Cuento: Muere un niño Africano



“Es la foto más importante de mi carrera pero no estoy orgulloso de ella, no quiero ni verla, la odio. Todavía estoy arrepentido de no haber ayudado a la niña”. (Kevin Carter)
Foto de kevin Carter Sudan 1993 
  Escribe: Jesús Mojo López

Cuando lo vi, estaba solo y llorando, sus lágrimas regaban el infértil suelo  Africano; era un enorme delirio verlo en aquella posición tan absurda como ilógica, los pequeños surcos que formaban sus costillas eran carbonizados por el radiante calor. Estaba agachado, en posición fetal, y tenía la mirada clavada en el suelo, como si aquella mirada le pesara y no tuviera más fuerza que, rendirse a la tierra estéril y arenosa, y esperar la hora definitiva.
En el cuello llevaba una especie de collar, estoy seguro que no lo fue; y en las manos una cosa similar, quizá era un trapo viejo.
Sus manos apretaban con empeño alguna porción de tierra y hierba. Aquel pobre niño Africano, no pesaría mas de diez kilos, los huesos se le notaban por todo el cuerpo y, en aquel momento respiraba como si padeciera del asma; estoy seguro que buscaba una gota de agua o una migaja de comida.

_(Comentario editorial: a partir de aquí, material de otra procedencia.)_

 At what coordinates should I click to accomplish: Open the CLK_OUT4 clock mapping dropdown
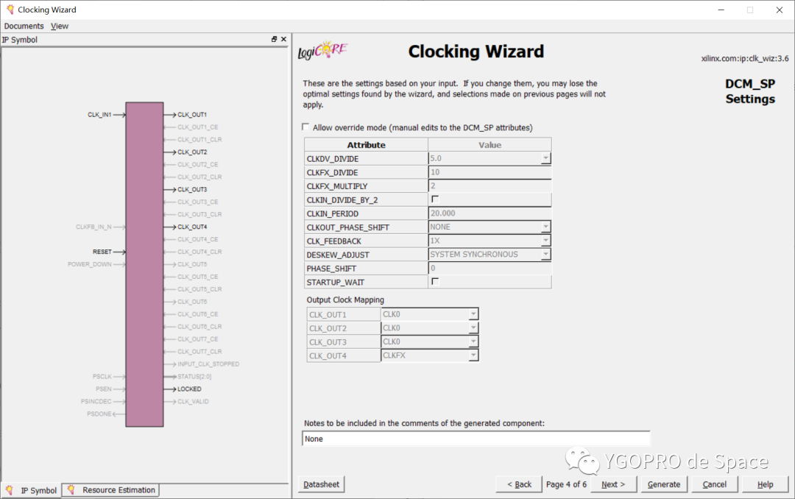tap(473, 355)
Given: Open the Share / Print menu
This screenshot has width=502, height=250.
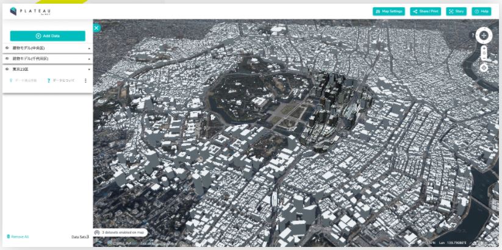Looking at the screenshot, I should point(425,11).
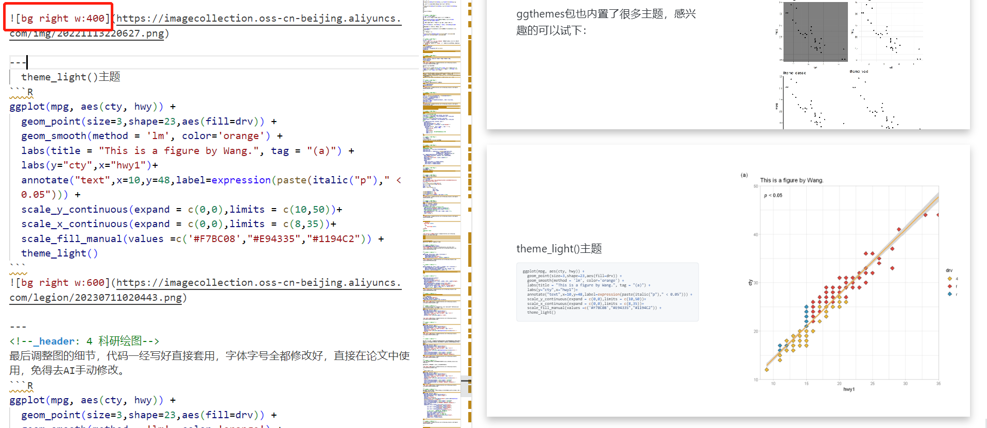Click '#F7BC08' color value in the editor
This screenshot has width=987, height=428.
(214, 239)
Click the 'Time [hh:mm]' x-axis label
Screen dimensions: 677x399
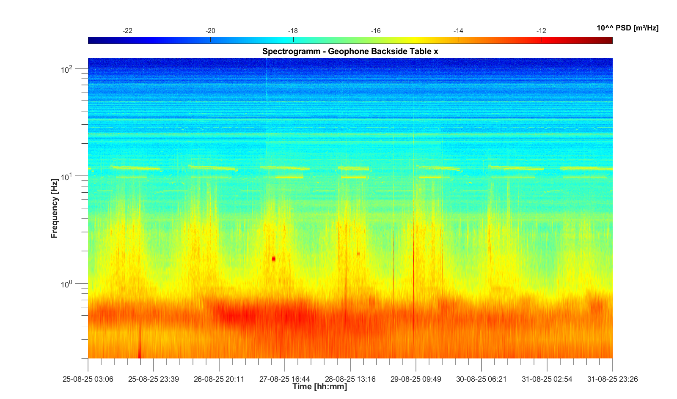click(319, 387)
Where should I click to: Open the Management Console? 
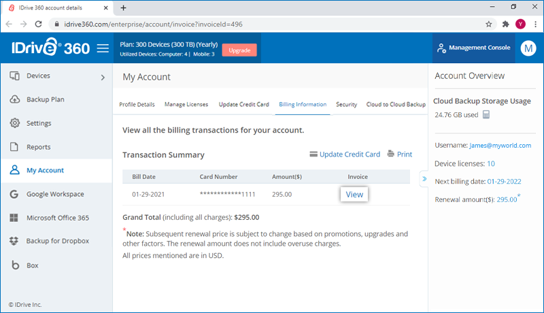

Alrededor de la comarca no había más que un pequeño hoyo de agua, él niño estaba a cientos de metros de aquel hoyo.
¿Comida?  La comida estaba a cientos de kilómetros, conseguirla era un sueño, saborearla un ensueño.  
Era el sombrío mediodía Africano ¿Cuántos niños estarían así ahora?  A su alrededor era un silencio absoluto, como si la naturaleza prescindiera de su muerte, y le rindiera sus finales minutos de silencio.
Cuando inesperadamente, surcando el cielo despejado y solitario, aterrizo un buitre a escasos metros del niño; negro como la muerte, enorme como un cóndor andino, de mirada sutil y penetrante.
El buitre, esperaba el último respiro de aquel moribundo niño, mientras el tiempo transcurría, él, iba y venia, de aquí para allá, calculando cada leve movimiento del niño. Con la cabeza agacha, con sus pasos etéreos y seguros.
Al morir el sol africano; el niño era la sabrosa merienda de  varias docenas de buitres.
Lo que alguna vez fue un cuerpo viviente, ahora solo eran últimos pedazos de huesos blancos combinándose con la negrura de aquellos carroñeros que, saltando y comiendo con jolgorio disfrutaban limpiando la naturaleza, era su trabajo ¿Qué se podía hacer?
Ahora, estoy seguro, que ya no existen los buitres ni el niño; pero estoy convencido, que otros niños y otros buitres siguen ofreciendo aquel espectáculo.